You should leave a comment on my video with your suggestion.
@CodePagesNet 4 місяці тому
Thank you for the helpful video and C videos in general. I encourage and promote the understanding that C has advantages over OO, even though people may not understand that yet (OO is merely a code format, and an inflexible one at that).
@ahmadhadwan Рік тому ⁺¹
Very interesting video dr. Jacob, I'm glad you decided to expand on the last video.
@Nohope__ 7 місяців тому
I'm going to have to watch this 10 times.

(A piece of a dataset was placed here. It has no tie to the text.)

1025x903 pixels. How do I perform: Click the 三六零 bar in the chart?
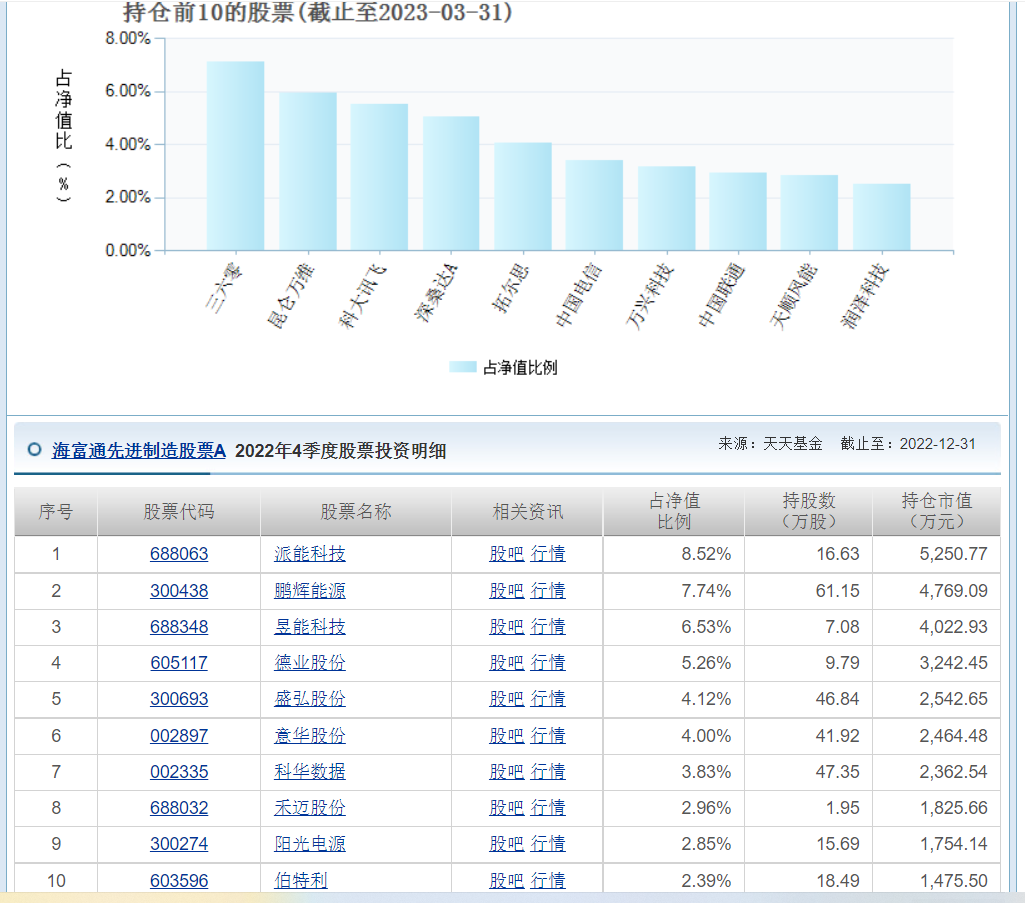pyautogui.click(x=235, y=156)
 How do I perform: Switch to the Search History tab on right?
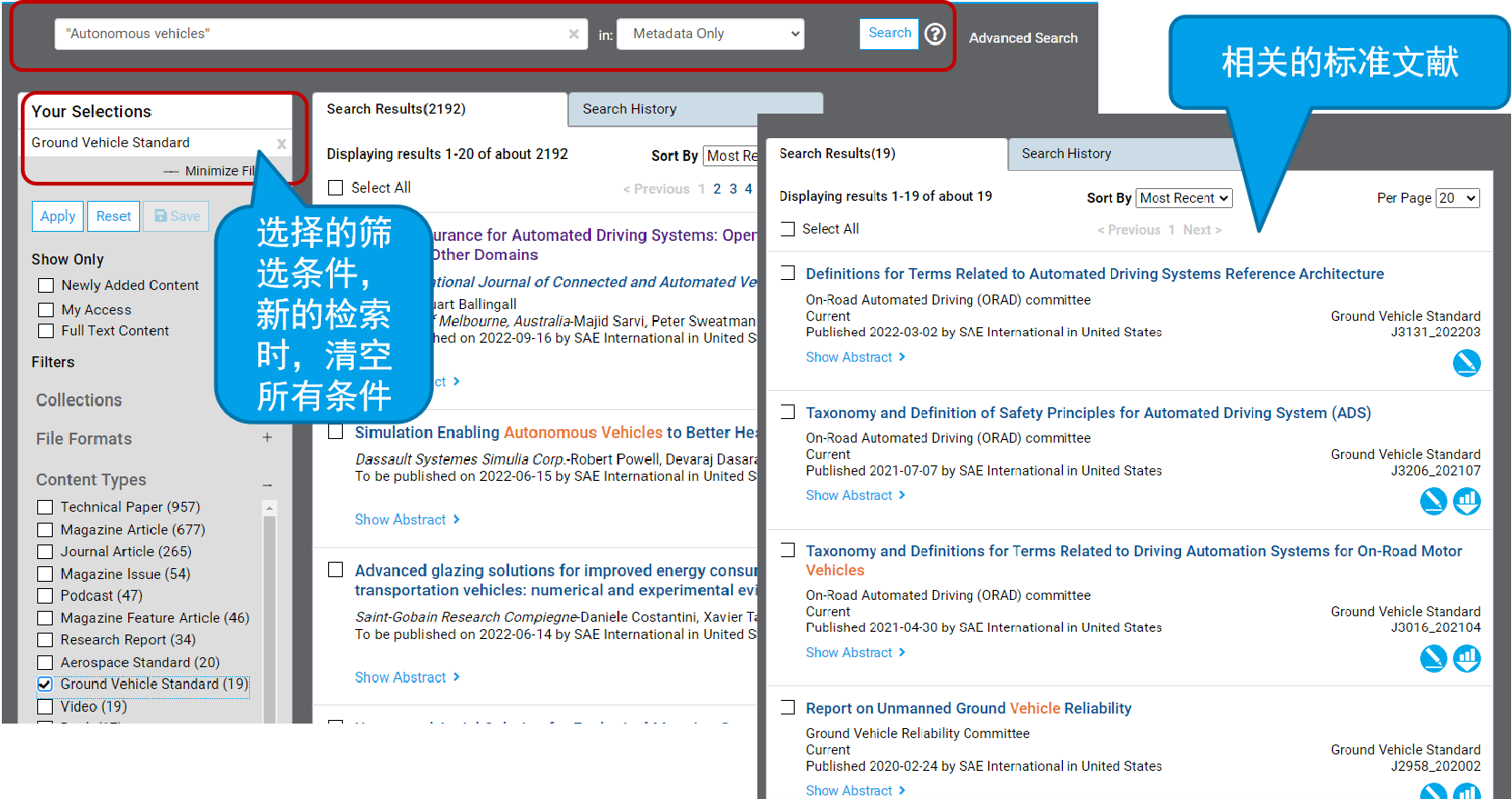[1066, 154]
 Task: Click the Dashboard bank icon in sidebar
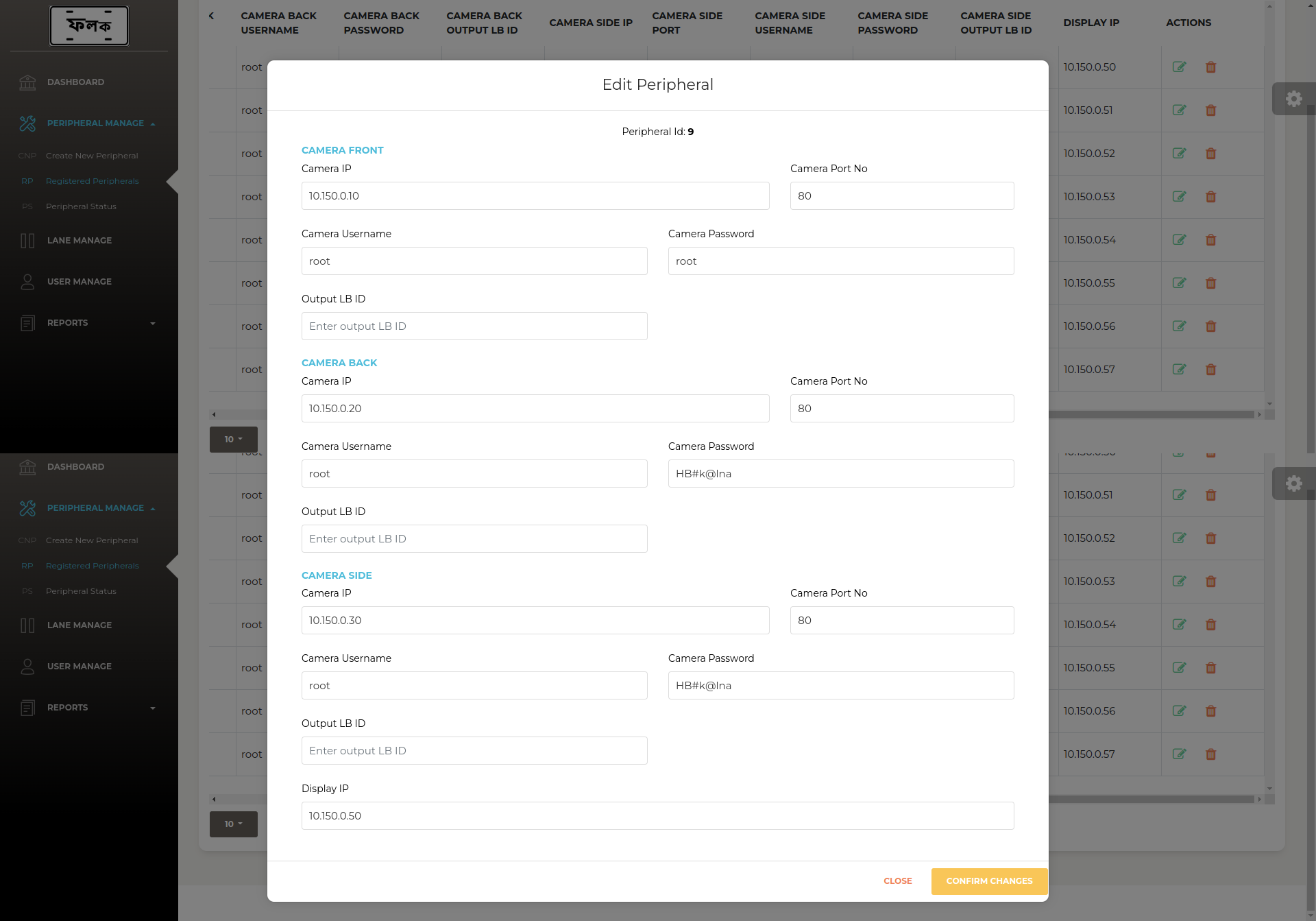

(TYSM for the amazing material < 3)
@sanderbos4243 Рік тому ⁺⁴
What I really enjoyed programming and found incredibly useful during my 1.5 years of C assignments was to write my own vector implementation. A basic one is only about 50 lines of code. Because my uni also requires us to free() *all* allocated memory manually, I was then able to write void *my_malloc(size_t count, size_t size, char *description): a malloc() wrapper that stores the new address in one of those vectors. I could then call print_allocations() and free_allocations() at the end of my main()! Very nice during debugging.
@Urre5 Рік тому
Did they say why you had to free stuff at the end of main
@sanderbos4243 Рік тому
@@Urre5 I presume it is because in most of our projects we don't have any loops that would force us to free memory. So they just want to make sure we are aware of how to use free() properly. On some systems the OS might not do it for us at the end of the program too.
@Urre5 Рік тому ⁺¹
@@sanderbos4243 yeah I was hoping it's because of the latter part, but they should be explicit, and even in particular teach you not to free on systems which will clean things up, because otherwise you'll waste the users time when exiting the program. Then again if it's a nice arena or something where you have all your allocations it shouldn't take too long anyway
@sanderbos4243 Рік тому
@@Urre5 Totally agree, we pretty much learn to use malloc() and free() however we like, as long as we don't have leaks. We're not told basic performance stuff like it maybe being braindead to use malloc() and free() unnecessarily all over the place, and without telling us about stuff like big O. Every exercise is a PDF, and our school (look up Codam or 42 school) deliberately doesn't have any teachers nor books we have to read, so everyone helps each other, and we spend a ton of time reading up online. It's incredibly freeing since the school is open 24/7 and you aren't required to be there for that many hours per week, but it isn't for everyone, since it's your own responsibility to become an awesome programmer. Oh, and it's completely free. :)
@sortof3337 Рік тому ⁺¹
I thought you stopped syaing without further ado. hahah. very good video. The reason I am good at c is because I have all your videos I can reference. :D
@adambishop328 Рік тому ⁺¹
wow thank you for strcspn, i've been looping through my character arrays for a long time to try and format them into null-terminated strings without any return or newlines. Sweet function
@surters 7 місяців тому
If you want to make a generic hash table, you need a lot of helper functions that knows the type that you would need to pass along, that gives a lot of extra parameter. Or you could just pass along a point to a struct with all those extra functions, each of them function pointers for that type.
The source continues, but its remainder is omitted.